In most cases, head banging in babies is not a sign of autism. Although rhythmic movements may be seen in children with autism spectrum disorders, those repetitive movements usually occur during waking hours.
Most babies who engage in head banging during sleep develop normally. Autism is often associated with other early signs, like delayed language and deficits in social and communication skills.
It is rare for head banging, or other sleep-related rhythmic movements, to cause enough trouble to be classified as a disorder. However, in 1% to 3% of infants, rhythmic sleep movements are considered a disorder because they disturb sleep, cause daytime symptoms, or result in injury.
When severe enough to be classified as a disorder, research suggests that sleep-related rhythmic movements may be associated with other problems. These include:
– Attention-deficit/hyperactivity disorder (ADHD)
– Intellectual and learning disabilities
– Mood and anxiety disorders Other sleep disorders, such as restless leg syndrome and obstructive sleep apnea
Almost all babies eventually outgrow head banging and related rhythmic movements related to sleep or falling asleep. It is rare for these behaviors to continue into the teen or adult years.
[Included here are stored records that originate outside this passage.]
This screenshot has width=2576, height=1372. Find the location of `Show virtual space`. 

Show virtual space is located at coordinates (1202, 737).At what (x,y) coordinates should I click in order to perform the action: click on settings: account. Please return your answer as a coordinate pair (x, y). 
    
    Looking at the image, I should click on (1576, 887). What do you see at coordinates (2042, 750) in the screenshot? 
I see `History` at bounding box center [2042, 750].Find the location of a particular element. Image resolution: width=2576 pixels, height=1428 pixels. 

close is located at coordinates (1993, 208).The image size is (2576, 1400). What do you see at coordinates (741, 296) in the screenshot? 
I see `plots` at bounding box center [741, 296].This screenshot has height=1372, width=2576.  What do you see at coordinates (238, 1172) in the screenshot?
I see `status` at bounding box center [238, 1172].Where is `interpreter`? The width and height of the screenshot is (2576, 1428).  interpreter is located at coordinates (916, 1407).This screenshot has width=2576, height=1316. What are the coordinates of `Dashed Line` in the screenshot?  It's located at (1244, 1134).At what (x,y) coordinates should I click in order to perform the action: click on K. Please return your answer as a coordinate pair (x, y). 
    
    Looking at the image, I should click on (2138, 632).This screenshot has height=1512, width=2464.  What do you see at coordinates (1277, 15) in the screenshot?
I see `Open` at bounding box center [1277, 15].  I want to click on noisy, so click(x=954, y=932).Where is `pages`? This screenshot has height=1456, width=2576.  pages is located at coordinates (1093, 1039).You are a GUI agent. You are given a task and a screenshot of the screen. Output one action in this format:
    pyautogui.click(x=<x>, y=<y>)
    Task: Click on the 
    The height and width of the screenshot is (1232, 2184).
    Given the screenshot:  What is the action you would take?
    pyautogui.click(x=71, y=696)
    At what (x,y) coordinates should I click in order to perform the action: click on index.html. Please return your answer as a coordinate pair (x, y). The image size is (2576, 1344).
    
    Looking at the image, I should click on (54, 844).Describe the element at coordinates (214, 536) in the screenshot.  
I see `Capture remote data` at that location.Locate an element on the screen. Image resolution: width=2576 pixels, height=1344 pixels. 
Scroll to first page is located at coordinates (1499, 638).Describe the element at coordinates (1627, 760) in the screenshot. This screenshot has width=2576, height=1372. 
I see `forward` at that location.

Sleep-related head banging may continue past the age it is normally outgrown in children with developmental differences, such as attention-deficit/hyperactivity disorder (ADHD). If your child is still head banging after the age of 3, it may be helpful to discuss this with their doctor.
Head banging sometimes occurs when a toddler has a temper tantrum or is stressed during waking hours. In the rare cases where sleep-related rhythmic movements are disruptive enough to be considered a disorder, however, they often occur along with other signs of a mood or anxiety disorder.
Using crib bumpers is unsafe and not recommended. Crib bumper pads have been associated with suffocation deaths in infants. The American Academy of Pediatrics and other professional organizations recommend against the use of crib bumpers.
If noise from head banging is a problem, try moving the crib away from walls. If the concern is about a baby injuring their head because of head banging, it may be helpful to discuss concerns with the baby’s pediatrician.